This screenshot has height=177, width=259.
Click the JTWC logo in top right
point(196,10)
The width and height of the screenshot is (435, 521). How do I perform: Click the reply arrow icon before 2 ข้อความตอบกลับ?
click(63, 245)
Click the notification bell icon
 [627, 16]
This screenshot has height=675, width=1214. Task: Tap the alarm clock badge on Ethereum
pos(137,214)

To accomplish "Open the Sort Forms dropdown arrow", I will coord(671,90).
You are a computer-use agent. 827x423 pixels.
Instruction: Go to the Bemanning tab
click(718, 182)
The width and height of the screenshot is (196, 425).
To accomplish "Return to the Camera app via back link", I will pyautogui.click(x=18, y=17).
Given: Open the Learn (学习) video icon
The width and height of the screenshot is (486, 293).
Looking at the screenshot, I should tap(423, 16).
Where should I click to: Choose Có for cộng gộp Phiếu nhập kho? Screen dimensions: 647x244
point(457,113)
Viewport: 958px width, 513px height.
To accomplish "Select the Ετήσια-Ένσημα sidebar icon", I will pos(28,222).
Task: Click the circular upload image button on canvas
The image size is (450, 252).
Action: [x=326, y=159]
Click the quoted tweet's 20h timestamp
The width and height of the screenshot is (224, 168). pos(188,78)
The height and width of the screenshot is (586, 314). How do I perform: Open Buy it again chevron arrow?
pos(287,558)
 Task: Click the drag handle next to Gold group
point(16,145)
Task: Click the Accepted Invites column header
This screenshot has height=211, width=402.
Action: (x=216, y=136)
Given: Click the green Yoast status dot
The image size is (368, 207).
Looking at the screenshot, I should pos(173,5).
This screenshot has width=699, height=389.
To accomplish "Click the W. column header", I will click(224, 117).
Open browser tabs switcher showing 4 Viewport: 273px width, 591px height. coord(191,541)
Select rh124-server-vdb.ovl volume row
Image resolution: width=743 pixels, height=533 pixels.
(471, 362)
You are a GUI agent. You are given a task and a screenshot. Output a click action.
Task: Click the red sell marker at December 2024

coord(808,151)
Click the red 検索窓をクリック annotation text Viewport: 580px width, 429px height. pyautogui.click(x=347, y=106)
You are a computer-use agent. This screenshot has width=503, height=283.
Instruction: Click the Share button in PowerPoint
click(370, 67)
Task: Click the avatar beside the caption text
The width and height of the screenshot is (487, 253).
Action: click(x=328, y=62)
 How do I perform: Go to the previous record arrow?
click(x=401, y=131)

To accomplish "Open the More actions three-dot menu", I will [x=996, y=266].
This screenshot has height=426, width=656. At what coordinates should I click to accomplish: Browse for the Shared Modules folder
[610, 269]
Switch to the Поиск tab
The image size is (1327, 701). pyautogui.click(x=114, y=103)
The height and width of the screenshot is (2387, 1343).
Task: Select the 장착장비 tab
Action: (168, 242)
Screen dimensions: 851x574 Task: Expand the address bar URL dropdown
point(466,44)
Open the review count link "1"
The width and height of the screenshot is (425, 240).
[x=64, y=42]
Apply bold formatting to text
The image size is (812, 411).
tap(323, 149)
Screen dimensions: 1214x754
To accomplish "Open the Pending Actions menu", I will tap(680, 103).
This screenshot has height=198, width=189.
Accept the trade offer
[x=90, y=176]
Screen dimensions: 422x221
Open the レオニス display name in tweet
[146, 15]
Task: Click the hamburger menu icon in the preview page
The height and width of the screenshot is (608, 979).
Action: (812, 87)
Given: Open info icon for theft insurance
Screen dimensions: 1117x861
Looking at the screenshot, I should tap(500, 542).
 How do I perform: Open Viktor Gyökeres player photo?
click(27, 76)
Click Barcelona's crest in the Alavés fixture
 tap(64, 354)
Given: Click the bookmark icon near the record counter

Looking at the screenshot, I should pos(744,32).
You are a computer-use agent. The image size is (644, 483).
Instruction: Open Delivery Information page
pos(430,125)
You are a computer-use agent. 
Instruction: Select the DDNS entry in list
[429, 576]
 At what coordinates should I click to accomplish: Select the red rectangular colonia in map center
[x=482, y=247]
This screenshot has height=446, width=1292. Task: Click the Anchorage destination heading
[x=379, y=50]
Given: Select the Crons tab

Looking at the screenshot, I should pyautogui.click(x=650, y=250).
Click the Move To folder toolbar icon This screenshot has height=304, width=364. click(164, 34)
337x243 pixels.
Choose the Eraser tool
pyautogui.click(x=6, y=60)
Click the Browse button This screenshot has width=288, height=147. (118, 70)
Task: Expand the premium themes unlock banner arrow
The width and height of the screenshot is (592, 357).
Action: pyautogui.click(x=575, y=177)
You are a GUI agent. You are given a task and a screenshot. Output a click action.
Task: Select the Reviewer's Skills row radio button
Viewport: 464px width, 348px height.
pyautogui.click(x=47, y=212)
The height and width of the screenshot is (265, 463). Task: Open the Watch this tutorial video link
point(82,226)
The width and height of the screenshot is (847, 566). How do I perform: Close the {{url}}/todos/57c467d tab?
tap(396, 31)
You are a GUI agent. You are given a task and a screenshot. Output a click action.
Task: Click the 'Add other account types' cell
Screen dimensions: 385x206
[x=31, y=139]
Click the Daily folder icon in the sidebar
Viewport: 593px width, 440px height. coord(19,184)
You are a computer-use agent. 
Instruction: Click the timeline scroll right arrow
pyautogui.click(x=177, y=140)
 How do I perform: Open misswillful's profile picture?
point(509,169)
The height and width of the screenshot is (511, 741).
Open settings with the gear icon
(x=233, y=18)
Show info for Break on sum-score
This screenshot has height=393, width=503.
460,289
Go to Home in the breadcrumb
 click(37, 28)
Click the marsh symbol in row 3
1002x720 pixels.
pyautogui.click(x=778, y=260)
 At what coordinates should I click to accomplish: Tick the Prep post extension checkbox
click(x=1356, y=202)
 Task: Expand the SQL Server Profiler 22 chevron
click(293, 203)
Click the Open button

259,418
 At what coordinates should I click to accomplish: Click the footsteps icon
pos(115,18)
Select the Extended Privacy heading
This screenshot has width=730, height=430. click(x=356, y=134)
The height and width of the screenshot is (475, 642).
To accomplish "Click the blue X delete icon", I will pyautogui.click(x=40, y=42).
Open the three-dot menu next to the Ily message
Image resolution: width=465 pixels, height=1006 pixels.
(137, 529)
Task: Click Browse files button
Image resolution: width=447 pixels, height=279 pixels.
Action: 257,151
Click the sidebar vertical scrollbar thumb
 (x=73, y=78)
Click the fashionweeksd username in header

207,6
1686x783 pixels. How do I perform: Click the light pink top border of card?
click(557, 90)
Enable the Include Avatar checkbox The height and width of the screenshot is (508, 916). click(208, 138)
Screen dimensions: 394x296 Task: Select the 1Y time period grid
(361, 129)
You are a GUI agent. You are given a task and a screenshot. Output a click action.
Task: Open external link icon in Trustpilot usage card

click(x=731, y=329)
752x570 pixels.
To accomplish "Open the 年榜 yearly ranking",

= = = = =

Go through the entries and copy each line holding the string "text".

Click the red 検索窓をクリック annotation text Viewport: 580px width, 429px height. pyautogui.click(x=347, y=106)
Task: Click the avatar beside the caption text
Apply bold formatting to text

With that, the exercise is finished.